[Collected data entries]
━━━━━━━━━━
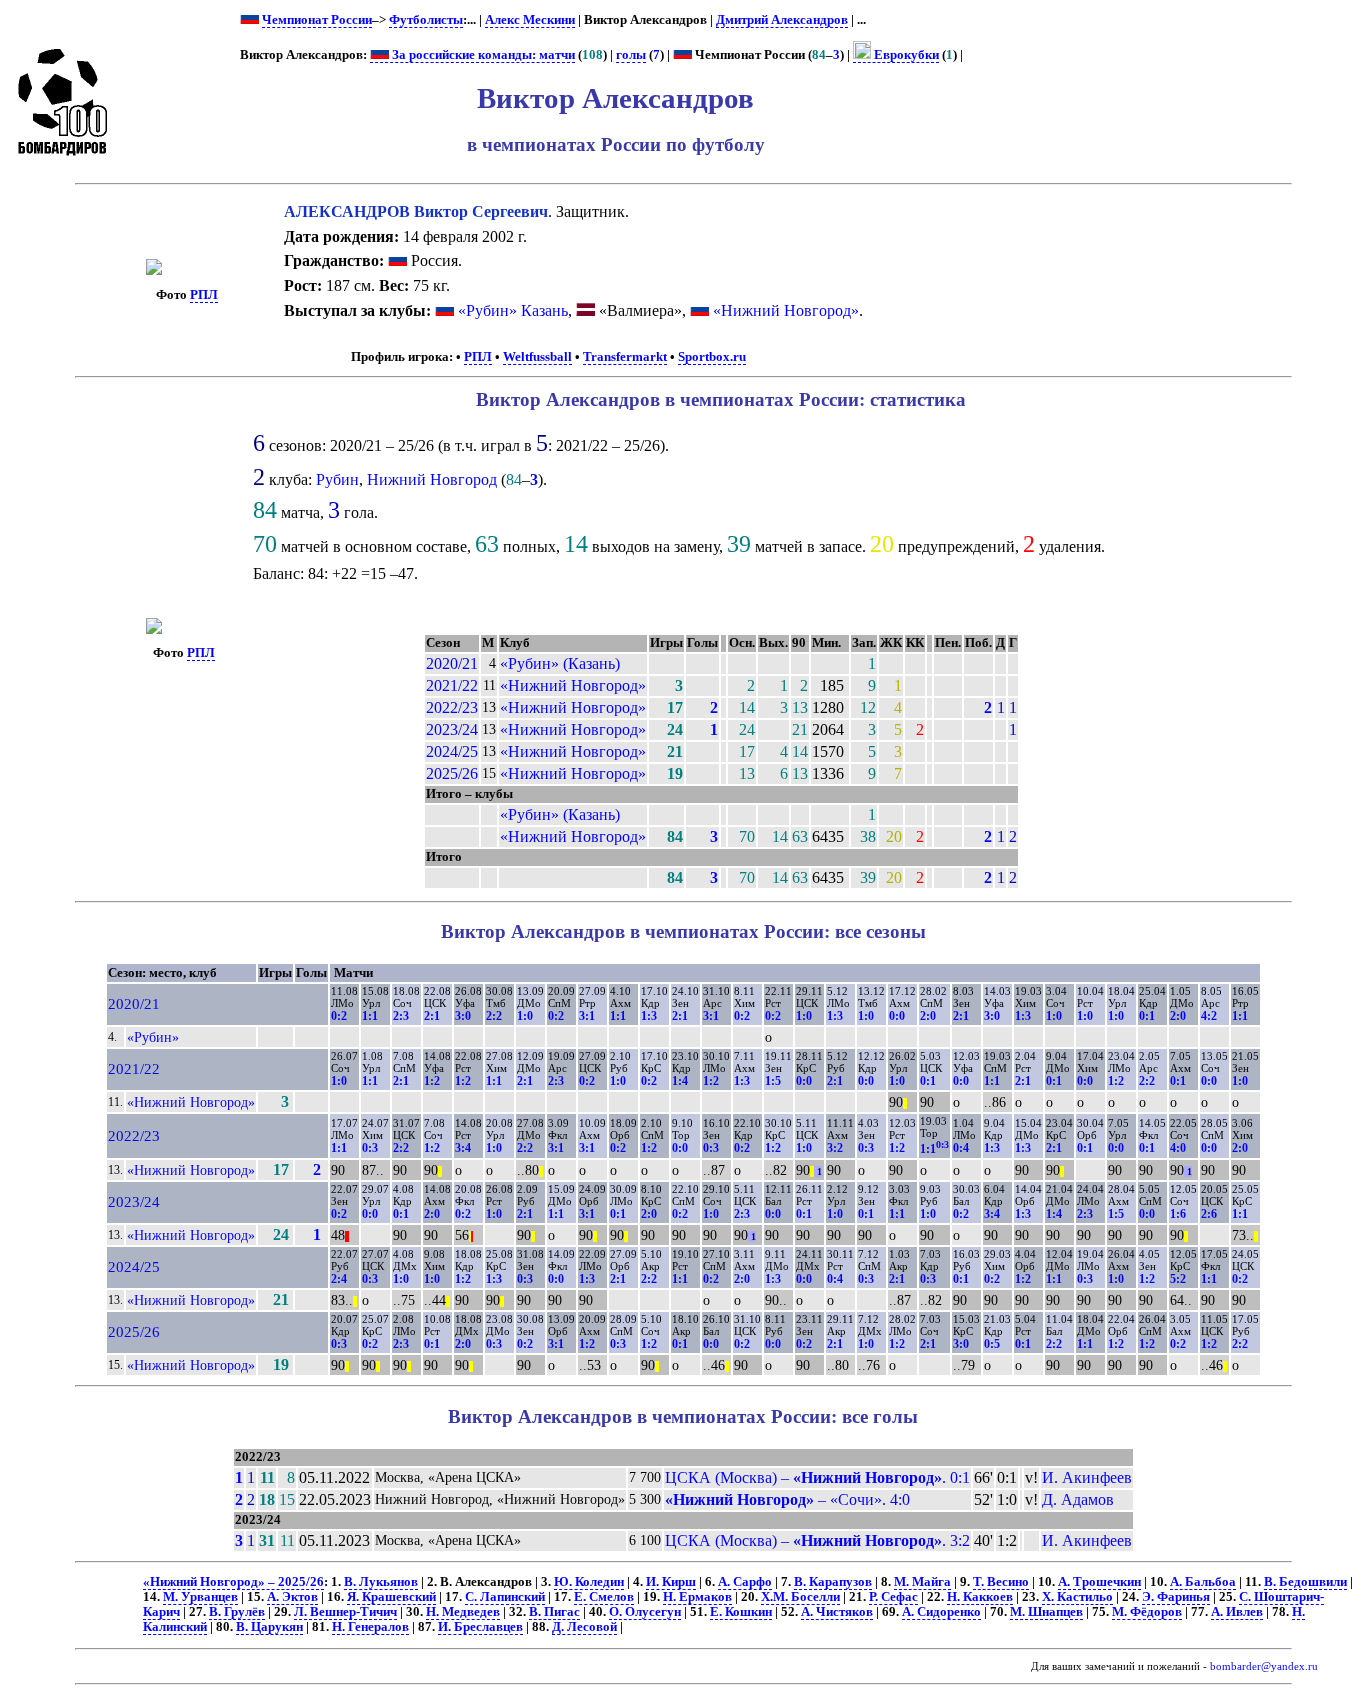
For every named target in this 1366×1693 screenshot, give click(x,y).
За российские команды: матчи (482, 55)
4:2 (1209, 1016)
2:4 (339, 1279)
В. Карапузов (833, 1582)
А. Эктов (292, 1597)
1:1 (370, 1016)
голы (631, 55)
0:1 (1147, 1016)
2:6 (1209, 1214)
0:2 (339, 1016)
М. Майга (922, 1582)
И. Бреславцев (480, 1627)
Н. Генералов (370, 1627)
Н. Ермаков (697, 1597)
━━━━━━━━━━
Your assignment:
Transcribe every entry above exactly. Omit all pictures.

Response to this task:
For every named target in this 1366×1693 screenshot, give click(x,y).
За российские команды: матчи (482, 55)
4:2 (1209, 1016)
2:4 (339, 1279)
В. Карапузов (833, 1582)
А. Эктов (292, 1597)
1:1 (370, 1016)
голы (631, 55)
0:1 (1147, 1016)
2:6 (1209, 1214)
0:2 (339, 1016)
М. Майга (922, 1582)
И. Бреславцев (480, 1627)
Н. Генералов (370, 1627)
Н. Ермаков (697, 1597)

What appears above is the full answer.